= Mihail Andricu =

Romanian composer, violinist and pianist (1894 - 1974)

Mihail Andricu (22 December 1894, Bucharest - 4 February 1974, Bucharest ) was a Romanian composer, violinist, and pianist. He studied with Alfonso Castaldi, Robert Klenck and Dumitru Kiriac. Andricu graduated from the National University of Music Bucharest (1903 to 1912), after which he studied with Gabriel Fauré (1913-1914) and Vincent d'Indy in Paris (1919-1922). From 1926 to 1948 he was a professor of chamber music and from 1948 to 1959 he was a professor of composition.
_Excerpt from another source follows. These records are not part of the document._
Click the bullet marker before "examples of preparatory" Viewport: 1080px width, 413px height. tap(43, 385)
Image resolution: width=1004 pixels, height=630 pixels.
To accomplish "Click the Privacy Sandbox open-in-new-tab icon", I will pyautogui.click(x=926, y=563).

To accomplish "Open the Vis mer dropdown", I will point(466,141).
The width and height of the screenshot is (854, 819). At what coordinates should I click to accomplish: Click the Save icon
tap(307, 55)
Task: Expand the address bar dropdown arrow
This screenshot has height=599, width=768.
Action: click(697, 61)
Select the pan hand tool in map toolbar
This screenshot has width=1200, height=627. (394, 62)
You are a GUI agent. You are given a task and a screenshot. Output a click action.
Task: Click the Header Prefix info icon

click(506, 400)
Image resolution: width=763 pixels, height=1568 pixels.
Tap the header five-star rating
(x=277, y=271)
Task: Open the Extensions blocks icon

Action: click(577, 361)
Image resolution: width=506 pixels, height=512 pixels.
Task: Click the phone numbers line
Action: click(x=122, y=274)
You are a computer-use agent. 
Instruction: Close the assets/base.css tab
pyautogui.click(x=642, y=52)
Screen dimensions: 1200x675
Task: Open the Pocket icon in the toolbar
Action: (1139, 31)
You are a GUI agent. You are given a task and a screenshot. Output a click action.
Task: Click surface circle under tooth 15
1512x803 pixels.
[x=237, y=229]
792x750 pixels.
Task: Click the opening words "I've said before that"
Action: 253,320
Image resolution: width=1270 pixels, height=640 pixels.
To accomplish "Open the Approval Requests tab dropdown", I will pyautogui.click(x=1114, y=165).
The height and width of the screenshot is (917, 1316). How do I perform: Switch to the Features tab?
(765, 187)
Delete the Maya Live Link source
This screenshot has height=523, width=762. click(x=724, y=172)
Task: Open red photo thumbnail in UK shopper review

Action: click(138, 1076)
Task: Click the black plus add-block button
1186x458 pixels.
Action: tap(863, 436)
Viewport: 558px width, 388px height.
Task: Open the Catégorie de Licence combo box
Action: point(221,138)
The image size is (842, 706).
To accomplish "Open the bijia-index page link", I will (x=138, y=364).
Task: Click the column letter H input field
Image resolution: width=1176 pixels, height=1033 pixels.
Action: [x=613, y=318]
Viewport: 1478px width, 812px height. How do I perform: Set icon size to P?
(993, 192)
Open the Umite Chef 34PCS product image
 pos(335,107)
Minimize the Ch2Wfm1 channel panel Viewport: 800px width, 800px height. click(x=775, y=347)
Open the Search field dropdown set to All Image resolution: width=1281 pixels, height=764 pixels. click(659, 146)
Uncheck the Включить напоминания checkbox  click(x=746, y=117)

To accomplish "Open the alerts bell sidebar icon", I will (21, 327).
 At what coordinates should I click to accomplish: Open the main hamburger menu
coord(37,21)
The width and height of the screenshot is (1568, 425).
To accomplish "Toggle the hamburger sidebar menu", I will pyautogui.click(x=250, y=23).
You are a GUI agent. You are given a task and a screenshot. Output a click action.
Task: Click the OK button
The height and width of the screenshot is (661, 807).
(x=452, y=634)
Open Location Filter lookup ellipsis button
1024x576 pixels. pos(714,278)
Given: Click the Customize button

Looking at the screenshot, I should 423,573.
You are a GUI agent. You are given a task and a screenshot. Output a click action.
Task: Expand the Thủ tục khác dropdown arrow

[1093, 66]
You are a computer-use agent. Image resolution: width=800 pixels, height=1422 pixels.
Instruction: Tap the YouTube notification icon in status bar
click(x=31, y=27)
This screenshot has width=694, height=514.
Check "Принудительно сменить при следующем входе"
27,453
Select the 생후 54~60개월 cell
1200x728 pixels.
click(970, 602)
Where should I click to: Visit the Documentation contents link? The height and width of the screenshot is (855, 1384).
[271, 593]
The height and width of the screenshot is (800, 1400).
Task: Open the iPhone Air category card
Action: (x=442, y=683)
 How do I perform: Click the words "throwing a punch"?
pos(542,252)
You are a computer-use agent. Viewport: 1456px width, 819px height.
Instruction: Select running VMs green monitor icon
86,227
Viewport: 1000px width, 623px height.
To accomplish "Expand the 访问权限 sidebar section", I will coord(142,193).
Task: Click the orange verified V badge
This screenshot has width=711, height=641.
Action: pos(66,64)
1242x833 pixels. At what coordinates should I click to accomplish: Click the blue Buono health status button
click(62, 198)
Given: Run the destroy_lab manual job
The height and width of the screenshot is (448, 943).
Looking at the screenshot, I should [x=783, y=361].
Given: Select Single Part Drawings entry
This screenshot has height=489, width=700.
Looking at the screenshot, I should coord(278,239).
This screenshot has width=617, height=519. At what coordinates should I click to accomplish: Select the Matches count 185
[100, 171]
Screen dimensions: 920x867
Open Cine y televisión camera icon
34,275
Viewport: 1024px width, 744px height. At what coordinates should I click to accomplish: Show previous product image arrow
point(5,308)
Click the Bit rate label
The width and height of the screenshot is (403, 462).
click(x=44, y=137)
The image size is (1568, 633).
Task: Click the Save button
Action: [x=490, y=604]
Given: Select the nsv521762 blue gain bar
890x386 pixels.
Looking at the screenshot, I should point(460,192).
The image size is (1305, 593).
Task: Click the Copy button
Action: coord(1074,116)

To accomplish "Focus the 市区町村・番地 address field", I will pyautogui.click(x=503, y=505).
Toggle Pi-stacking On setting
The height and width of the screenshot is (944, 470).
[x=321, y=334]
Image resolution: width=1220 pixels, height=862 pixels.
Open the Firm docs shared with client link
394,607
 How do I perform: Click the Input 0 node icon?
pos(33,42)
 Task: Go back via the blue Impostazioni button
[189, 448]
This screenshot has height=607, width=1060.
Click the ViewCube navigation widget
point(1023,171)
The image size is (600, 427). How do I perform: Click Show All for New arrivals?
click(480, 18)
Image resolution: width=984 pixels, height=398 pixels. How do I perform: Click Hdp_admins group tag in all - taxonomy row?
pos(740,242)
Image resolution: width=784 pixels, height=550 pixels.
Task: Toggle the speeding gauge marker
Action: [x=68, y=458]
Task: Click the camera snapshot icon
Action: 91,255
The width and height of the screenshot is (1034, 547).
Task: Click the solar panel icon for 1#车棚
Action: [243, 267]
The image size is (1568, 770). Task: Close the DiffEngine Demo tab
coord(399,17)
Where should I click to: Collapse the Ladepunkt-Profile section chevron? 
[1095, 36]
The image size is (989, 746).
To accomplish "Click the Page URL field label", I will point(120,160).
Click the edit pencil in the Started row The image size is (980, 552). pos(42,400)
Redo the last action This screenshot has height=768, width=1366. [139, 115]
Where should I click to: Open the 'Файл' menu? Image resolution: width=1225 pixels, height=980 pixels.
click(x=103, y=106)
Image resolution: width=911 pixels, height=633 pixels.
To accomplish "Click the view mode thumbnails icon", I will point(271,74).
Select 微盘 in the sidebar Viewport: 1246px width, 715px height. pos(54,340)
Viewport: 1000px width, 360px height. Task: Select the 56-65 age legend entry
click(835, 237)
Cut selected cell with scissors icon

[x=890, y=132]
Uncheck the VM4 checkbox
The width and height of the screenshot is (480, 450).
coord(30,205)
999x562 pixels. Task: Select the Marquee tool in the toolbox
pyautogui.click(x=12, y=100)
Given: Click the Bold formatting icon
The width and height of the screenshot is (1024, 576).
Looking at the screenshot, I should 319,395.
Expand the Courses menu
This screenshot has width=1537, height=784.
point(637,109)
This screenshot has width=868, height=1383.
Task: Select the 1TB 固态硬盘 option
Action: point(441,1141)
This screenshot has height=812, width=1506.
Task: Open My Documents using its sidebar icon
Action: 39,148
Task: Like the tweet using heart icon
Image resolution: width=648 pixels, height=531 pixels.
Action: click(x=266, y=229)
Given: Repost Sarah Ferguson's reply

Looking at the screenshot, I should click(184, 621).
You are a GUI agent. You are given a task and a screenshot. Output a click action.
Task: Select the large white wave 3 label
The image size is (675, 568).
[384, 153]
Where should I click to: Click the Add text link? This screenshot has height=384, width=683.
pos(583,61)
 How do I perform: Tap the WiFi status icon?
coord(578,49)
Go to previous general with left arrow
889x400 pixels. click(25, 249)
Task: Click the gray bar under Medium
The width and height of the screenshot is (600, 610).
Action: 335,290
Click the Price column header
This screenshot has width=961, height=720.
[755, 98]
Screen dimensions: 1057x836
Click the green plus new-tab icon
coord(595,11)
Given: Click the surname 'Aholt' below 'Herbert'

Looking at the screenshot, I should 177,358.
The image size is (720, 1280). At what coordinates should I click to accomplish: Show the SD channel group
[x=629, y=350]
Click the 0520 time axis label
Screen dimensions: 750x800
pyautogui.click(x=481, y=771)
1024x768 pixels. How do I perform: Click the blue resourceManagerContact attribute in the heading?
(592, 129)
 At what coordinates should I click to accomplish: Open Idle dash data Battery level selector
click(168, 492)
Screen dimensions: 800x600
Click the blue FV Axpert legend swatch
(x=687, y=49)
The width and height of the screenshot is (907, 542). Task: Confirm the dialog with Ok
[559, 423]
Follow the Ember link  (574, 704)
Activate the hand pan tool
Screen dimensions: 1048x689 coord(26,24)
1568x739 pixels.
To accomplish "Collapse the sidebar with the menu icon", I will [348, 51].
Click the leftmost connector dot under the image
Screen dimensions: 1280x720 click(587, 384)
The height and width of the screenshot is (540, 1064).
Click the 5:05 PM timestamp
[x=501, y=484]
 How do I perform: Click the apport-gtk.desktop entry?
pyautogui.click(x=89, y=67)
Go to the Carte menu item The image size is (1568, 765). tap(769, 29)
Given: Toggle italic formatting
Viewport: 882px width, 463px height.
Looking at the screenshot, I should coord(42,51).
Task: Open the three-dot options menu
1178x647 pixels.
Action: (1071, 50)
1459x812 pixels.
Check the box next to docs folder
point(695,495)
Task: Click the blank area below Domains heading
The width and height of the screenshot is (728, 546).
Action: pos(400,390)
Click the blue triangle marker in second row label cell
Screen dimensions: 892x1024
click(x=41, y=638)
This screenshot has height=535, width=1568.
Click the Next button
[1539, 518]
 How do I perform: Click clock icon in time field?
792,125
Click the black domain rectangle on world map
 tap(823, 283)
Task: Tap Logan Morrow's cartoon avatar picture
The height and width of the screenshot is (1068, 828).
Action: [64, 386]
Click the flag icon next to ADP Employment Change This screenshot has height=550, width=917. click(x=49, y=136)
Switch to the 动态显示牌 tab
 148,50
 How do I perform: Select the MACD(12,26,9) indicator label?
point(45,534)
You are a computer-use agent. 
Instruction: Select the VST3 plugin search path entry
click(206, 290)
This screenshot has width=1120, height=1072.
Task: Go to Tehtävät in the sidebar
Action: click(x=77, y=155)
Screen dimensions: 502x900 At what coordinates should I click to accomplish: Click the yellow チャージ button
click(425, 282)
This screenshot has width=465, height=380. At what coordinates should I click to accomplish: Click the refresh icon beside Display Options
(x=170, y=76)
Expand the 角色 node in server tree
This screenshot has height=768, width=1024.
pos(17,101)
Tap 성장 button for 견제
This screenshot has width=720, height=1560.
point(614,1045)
Some of his students were Sergiu Natra, Ștefan Niculescu, Doru Popovici, and Aurel Stroe.

A co-founder of the Society of Romanian Composers, he was elected as a corresponding member of the Romanian Academy in 1948, member of the Société française de musicologie, and twice winner of the Enescu Prize, though his work was later suppressed by the government. Censor Leonte Răutu castigated Andricu for admitting or showing an appreciation for contemporary Western classical music. Andricu was expelled from the composers' union in 1959 and his mention was prohibited.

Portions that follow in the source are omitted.